[Records from a dataset]
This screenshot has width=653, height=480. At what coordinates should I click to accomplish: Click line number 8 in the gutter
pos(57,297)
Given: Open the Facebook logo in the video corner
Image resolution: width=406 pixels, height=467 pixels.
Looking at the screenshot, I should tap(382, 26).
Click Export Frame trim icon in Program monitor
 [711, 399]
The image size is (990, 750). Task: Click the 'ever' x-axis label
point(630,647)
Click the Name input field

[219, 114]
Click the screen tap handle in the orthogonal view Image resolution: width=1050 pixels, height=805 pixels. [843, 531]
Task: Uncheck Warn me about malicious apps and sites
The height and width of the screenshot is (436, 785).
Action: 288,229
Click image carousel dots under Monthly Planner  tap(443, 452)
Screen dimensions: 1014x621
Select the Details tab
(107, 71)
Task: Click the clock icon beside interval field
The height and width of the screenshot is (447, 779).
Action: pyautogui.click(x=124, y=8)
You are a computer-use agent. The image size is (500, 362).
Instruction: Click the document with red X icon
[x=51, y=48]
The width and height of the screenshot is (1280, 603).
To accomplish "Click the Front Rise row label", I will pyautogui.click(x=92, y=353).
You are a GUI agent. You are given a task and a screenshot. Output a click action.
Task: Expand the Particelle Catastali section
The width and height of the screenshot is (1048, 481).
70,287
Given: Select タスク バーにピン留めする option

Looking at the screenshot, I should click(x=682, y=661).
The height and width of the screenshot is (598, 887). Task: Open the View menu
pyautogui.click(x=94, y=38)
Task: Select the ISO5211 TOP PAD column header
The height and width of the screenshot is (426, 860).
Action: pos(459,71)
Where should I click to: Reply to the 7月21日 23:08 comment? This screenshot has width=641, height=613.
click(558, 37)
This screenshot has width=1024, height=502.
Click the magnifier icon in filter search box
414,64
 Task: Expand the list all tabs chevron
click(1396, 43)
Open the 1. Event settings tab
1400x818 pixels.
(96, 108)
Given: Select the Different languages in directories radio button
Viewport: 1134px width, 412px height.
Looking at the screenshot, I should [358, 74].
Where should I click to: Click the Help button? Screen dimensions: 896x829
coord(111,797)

**TO DO:**
Beginning at the line that holds "Where should I click to: Click", reproduce each line of the records above down to and including the last one.

**WRITTEN ANSWER:**
Where should I click to: Click the Help button? Screen dimensions: 896x829
coord(111,797)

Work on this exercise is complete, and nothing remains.